◆ WORK TO DO ◆
Render the part of the records that opens with the line containing "This screenshot has height=400, width=560." and closes with the line containing "(x=122, y=35)", both included, as a numbered list without blank lines. Leave the pictures out of your answer.

◆ MATERIAL PROVIDED ◆
══════════════════════════════
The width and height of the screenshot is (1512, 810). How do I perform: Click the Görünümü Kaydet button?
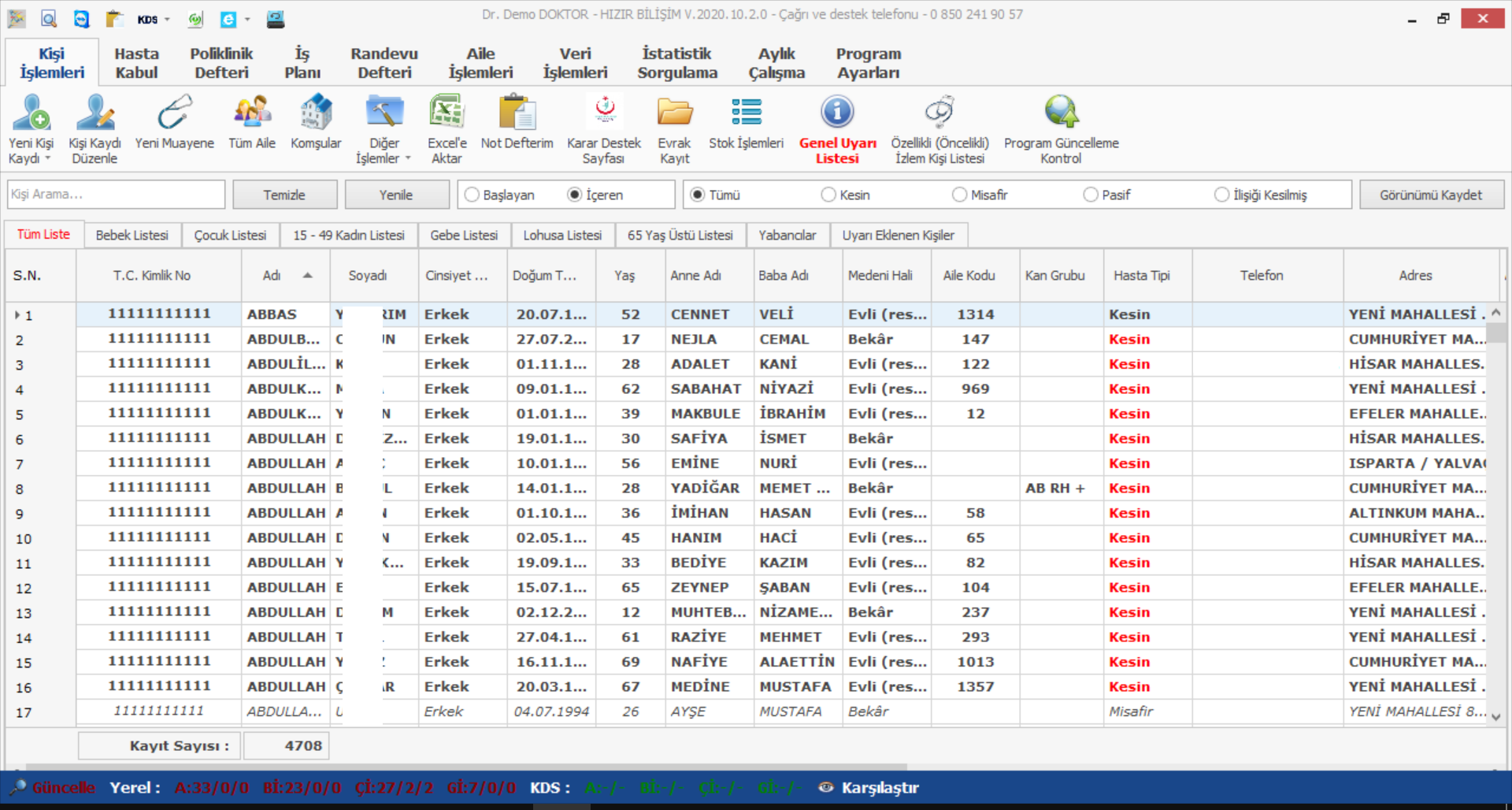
══════════════════════════════
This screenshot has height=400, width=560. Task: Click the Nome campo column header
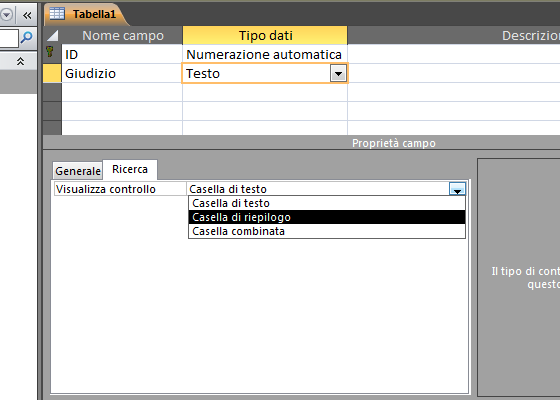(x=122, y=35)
══════════════════════════════
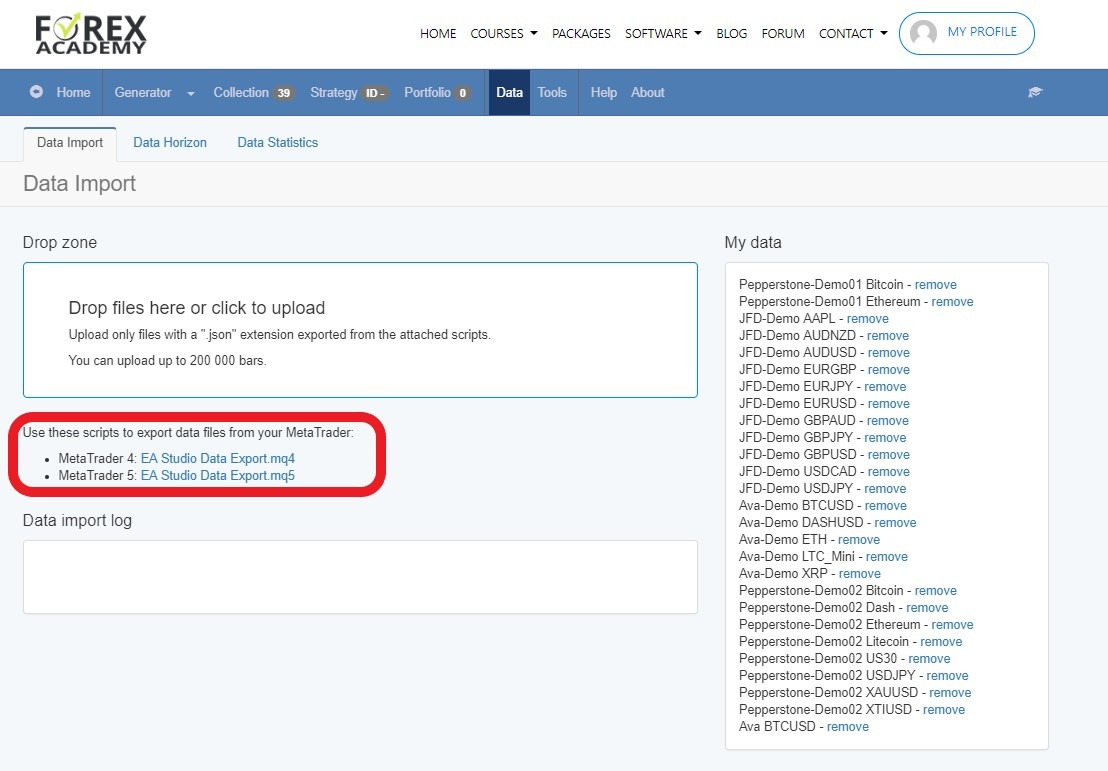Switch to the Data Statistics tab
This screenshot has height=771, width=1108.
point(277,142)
══════════════════════════════
◆ THE REPLY ◆
1. This screenshot has height=400, width=560. Task: Click the Nome campo column header
2. (x=122, y=35)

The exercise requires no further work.